No matter how much Turkish leaders today try to sugarcoat the legacy of the Ottoman Empire, the result will always come out bitter. Turkish President, Erdoğan can bemoan European imperialism as much as he wants, but that will never whitewash his own people’s history. It is time for him and his people to admit that the Ottomans, who they are often fond of praising, were some of the most ruthless imperialists humanity ever witnessed. The Ottomans were invaders and occupiers who wreaked havoc on the indigenous population of the eastern Mediterranean for centuries.
The Ottoman rule was cruel and barbaric, especially on the Armenians, who commemorated on April 24 the centennial of the Armenian Genocide. But, they were not the only ones to endure discrimination, starvation, displacement and slaughter. The Greeks, the Cypriots, the Assyrians and other Levantines, especially the Christians, the Alawites, Druze, Jews, Shia, and of course the Kurds did, too.
While the Ottomans were killing hundreds of thousands of Armenians, they were also blockading the entire eastern Mediterranean coast, especially the very important port of Beirut, preventing any food or medical supplies from reaching the Levant. The blockade caused thousands of deaths from widespread famine in the Levant. In Lebanon alone, one third of its population died. That was genocide in itself!
It was not only murder that the Ottomans committed. They systematically prevented the education and intellectual development of the population they ruled. Travel to any country that was formerly occupied by the Ottomans, from Greece to Lebanon, and one would not find one school or university built by them. Sultan Selim I, regarded as one of the greatest sultans of the Ottoman Empire, even passed a law that punished with the death penalty anyone who used the newly-invented printing press in his empire. The shrewd Italian merchants who were selling him the printing press convinced him to allow non-Muslim subjects to use the printing press. He acquiesced, allowing some minorities to use the new invention. The first Jewish press was established in 1494 in Istanbul and the first Christian press was established at the Convent of Saint Anthony of Qozhaya in Lebanon in 1610. Muslims, however, would not be allowed to use the printing press for centuries. The first Turkish press was only established in the 18th century, almost 300 years after the invention of the printing press. Thus, as Europe was going through the Age of Reason, which was a direct result of the invention of Gutenberg’s press, the population of the Ottoman Empire lay dormant in ignorance thanks to its sultans.

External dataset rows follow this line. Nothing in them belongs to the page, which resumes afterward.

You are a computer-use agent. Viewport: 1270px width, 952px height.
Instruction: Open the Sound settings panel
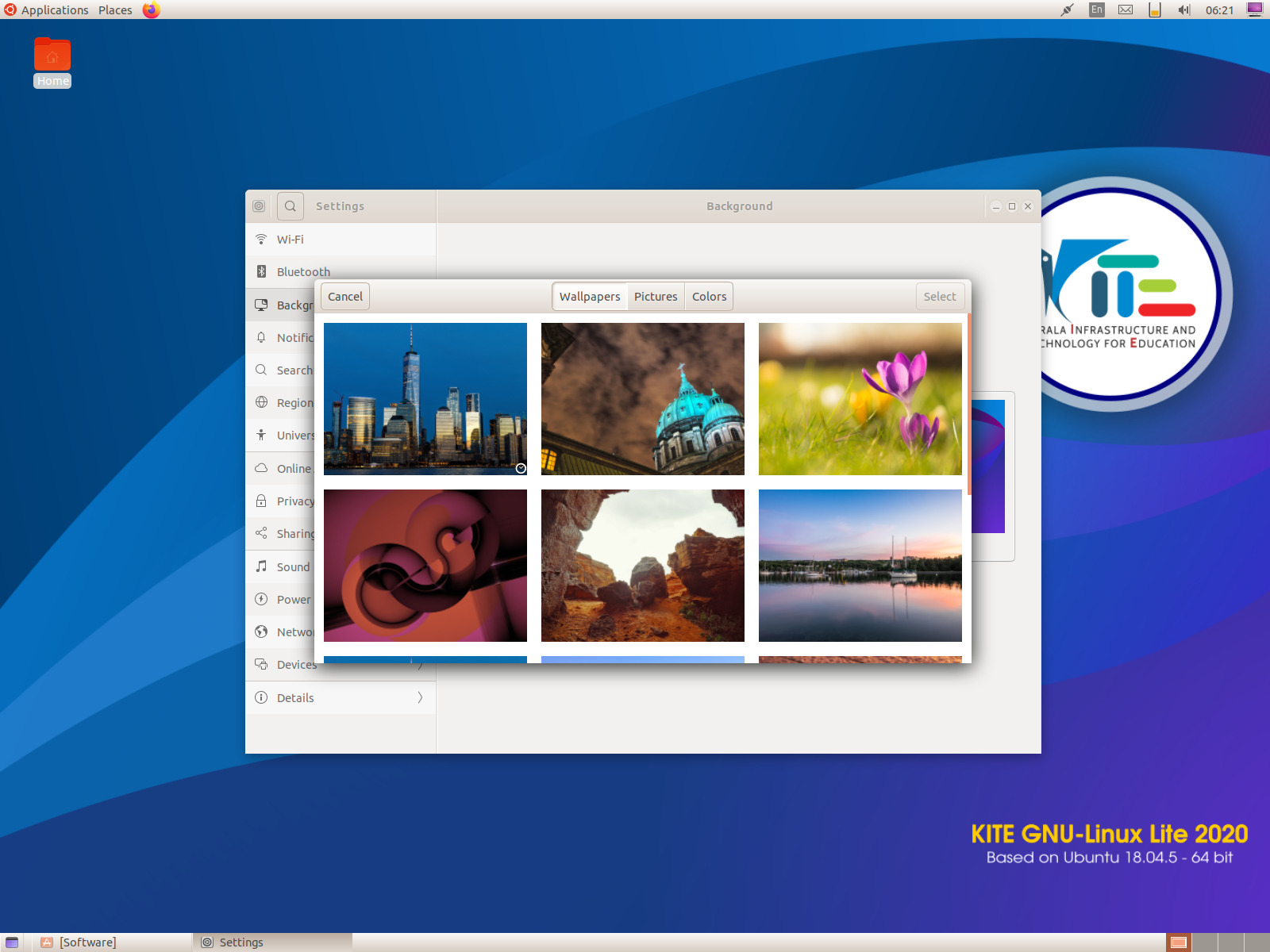[x=293, y=566]
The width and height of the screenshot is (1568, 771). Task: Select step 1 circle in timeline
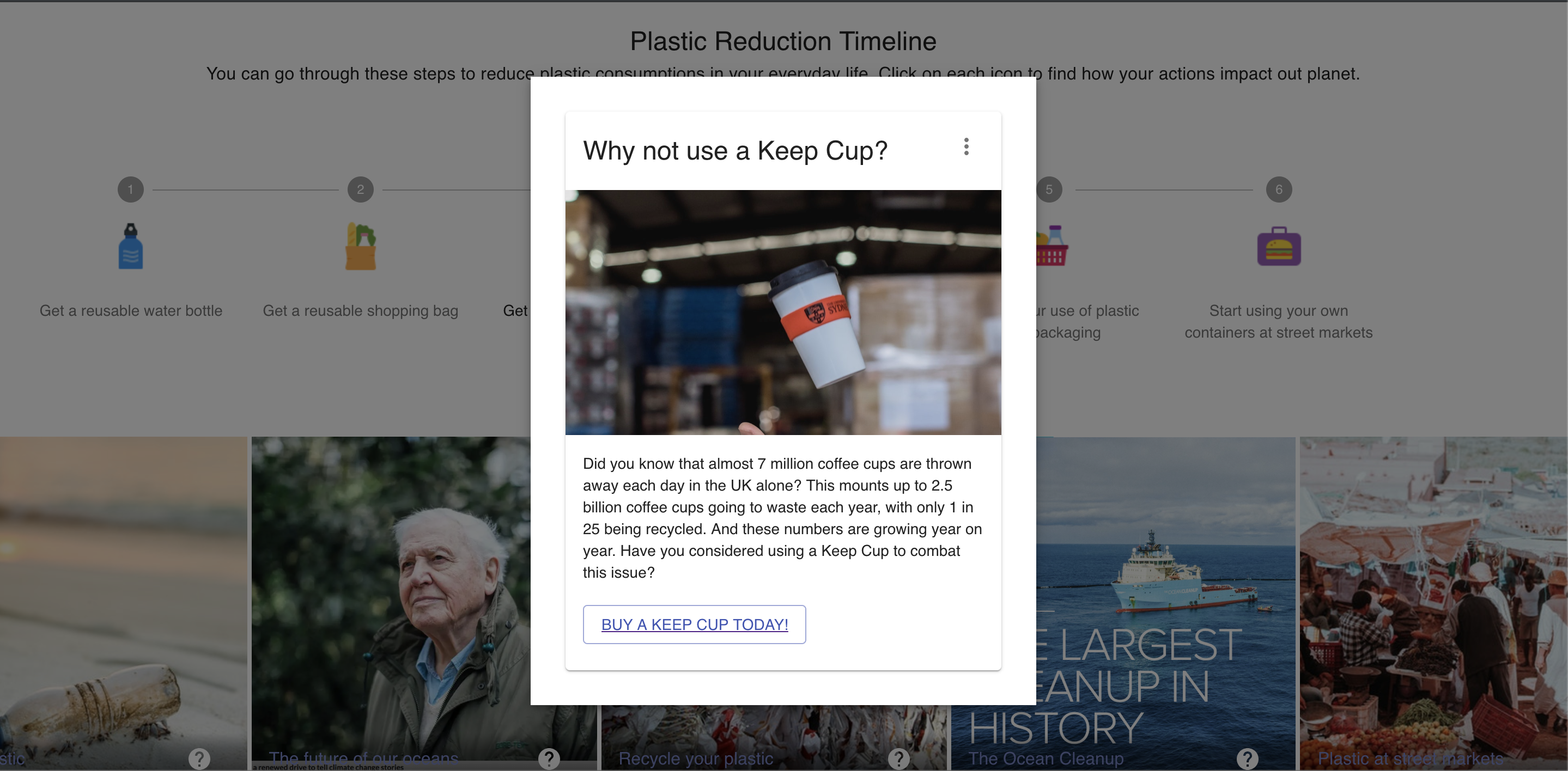tap(130, 190)
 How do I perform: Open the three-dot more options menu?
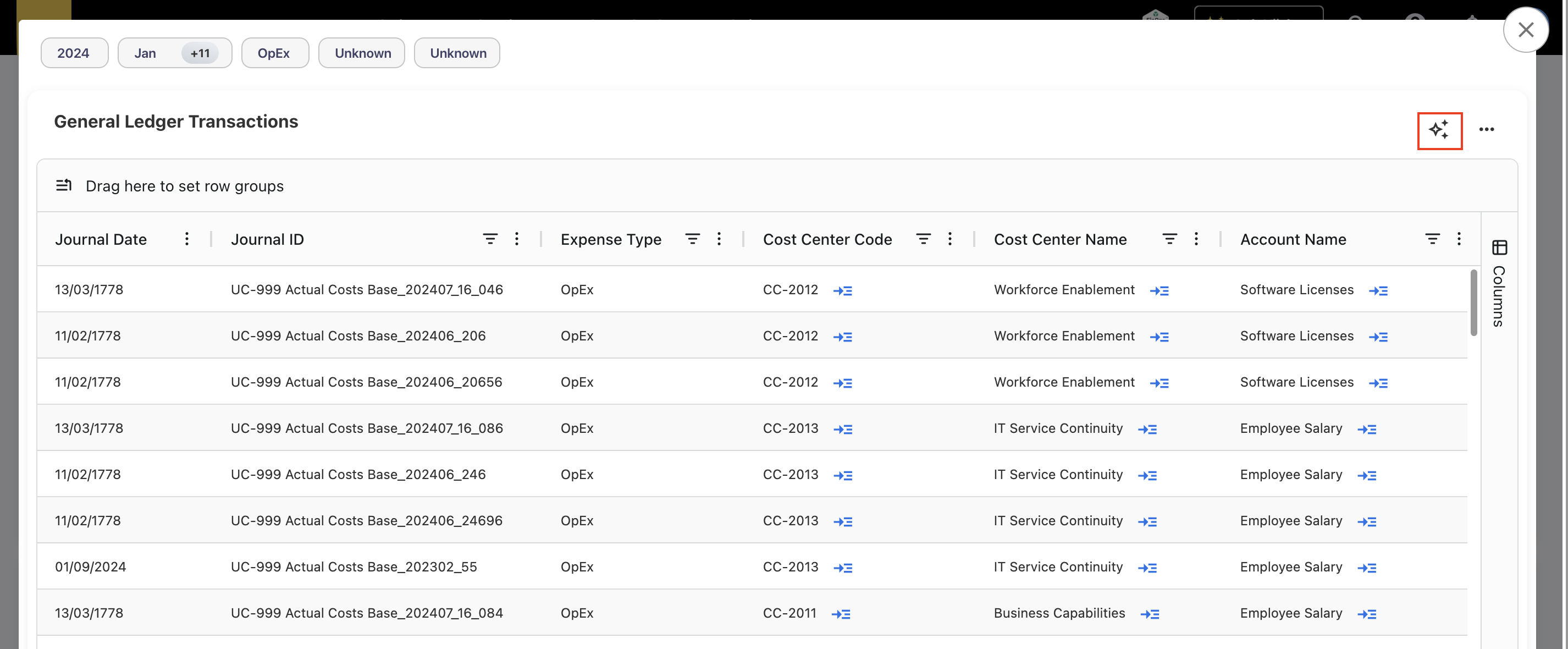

Moreover, the Ottomans committed a number of environmental atrocities. Their army, for example, cut down entire forests to fuel their trains. In Mount Lebanon 60% of the cedar forests were cut down in three years.
This is our truth, and Turkish denial will never change it. C. Northcote Parkinson once said, “Delay is the deadliest form of denial” so Turks can delay the apology, but it is inevitable because we will always insist on it. Turkey as the inheritor of the legacy of Ottoman Empire must apologize for its neighbors, starting with the Armenian Genocide but not stopping there. The Greeks, Cypriots, Lebanese, Syrians, Palestinians, Iraqis, and Kurds are all waiting for apologies, too.
Ignoring history does not make it go away. It only helps repeat it as we have seen over and over again, and most recently against the Christians and Yazidis in Iraq. It is time for Turkey to face up to its past. When Pope John Paul II apologized for the actions of the Crusader attack on Constantinople in 1204, he said to the Patriarch of Constantinople, “Some memories are especially painful, and some events of the distant past have left deep wounds in the minds and hearts of people to this day.” The wounds that the Ottomans left in the Armenians, Greeks, Lebanese, Cypriots, Kurds and other Levantines are centuries deep and passed from one generation to another. If Turkey wants an honest and a functioning relationship with its neighbors, an apology can go a long way. As Lynn Johnston, the Canadian cartoonist once said, “An apology is the super glue of life. It can repair just about anything.”